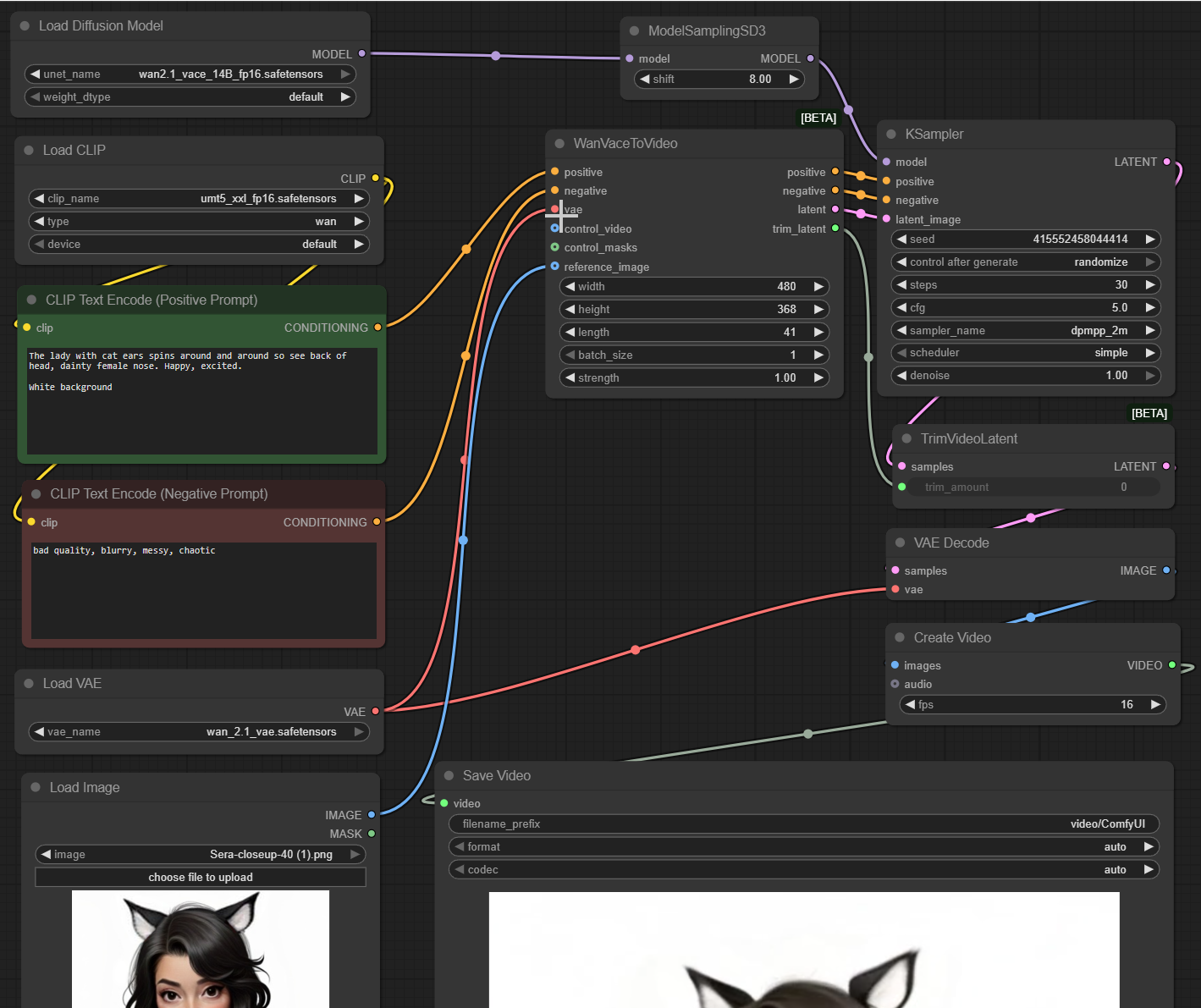Collapse the KSampler node via its dot
This screenshot has height=1008, width=1201.
[891, 135]
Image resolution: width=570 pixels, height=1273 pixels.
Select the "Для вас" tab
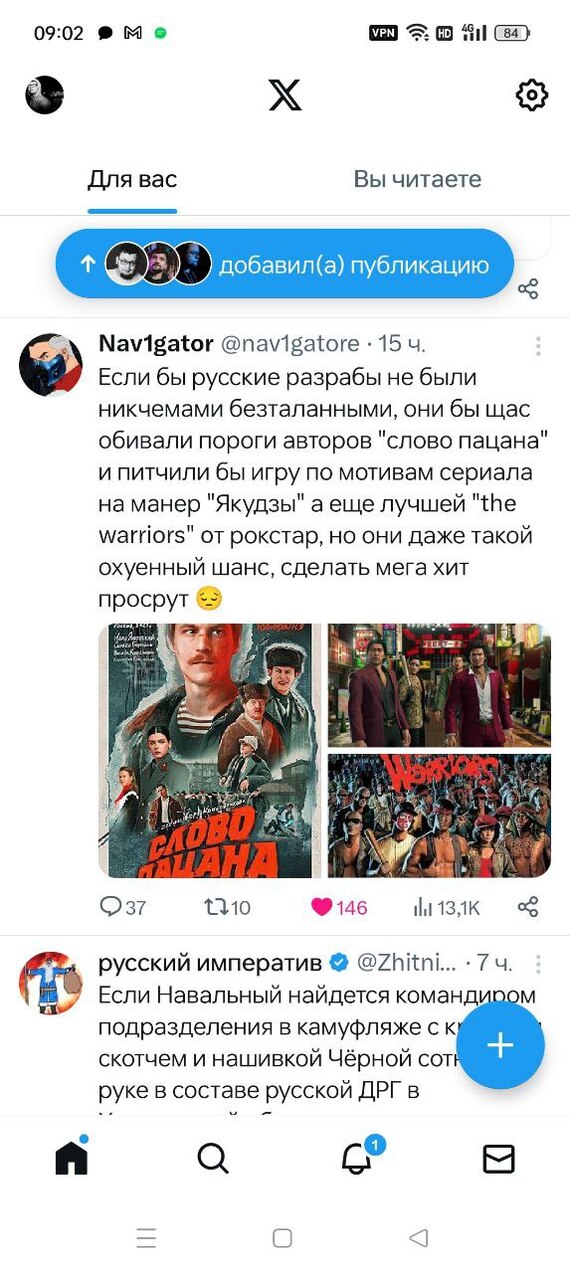click(x=132, y=179)
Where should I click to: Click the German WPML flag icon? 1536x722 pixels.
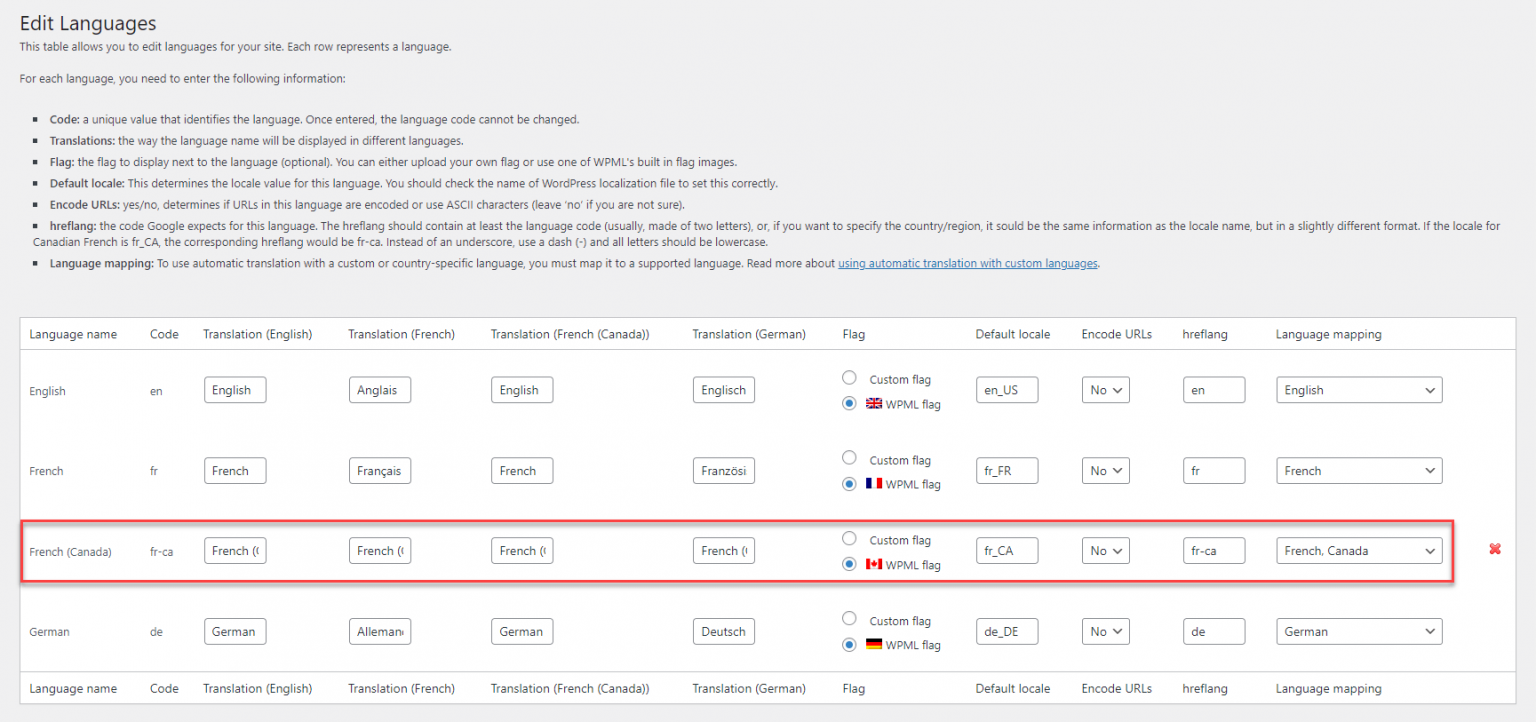click(873, 645)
=-=-=-=-=
Work instruction: Skip the pictures. Return exactly the lines from the one containing "Image resolution: width=570" through the end of the data above, both included, and nothing besides.

Written answer:
Image resolution: width=570 pixels, height=1273 pixels.
Select the "Для вас" tab
click(x=132, y=179)
Where should I click to: Click the German WPML flag icon? 1536x722 pixels.
click(873, 645)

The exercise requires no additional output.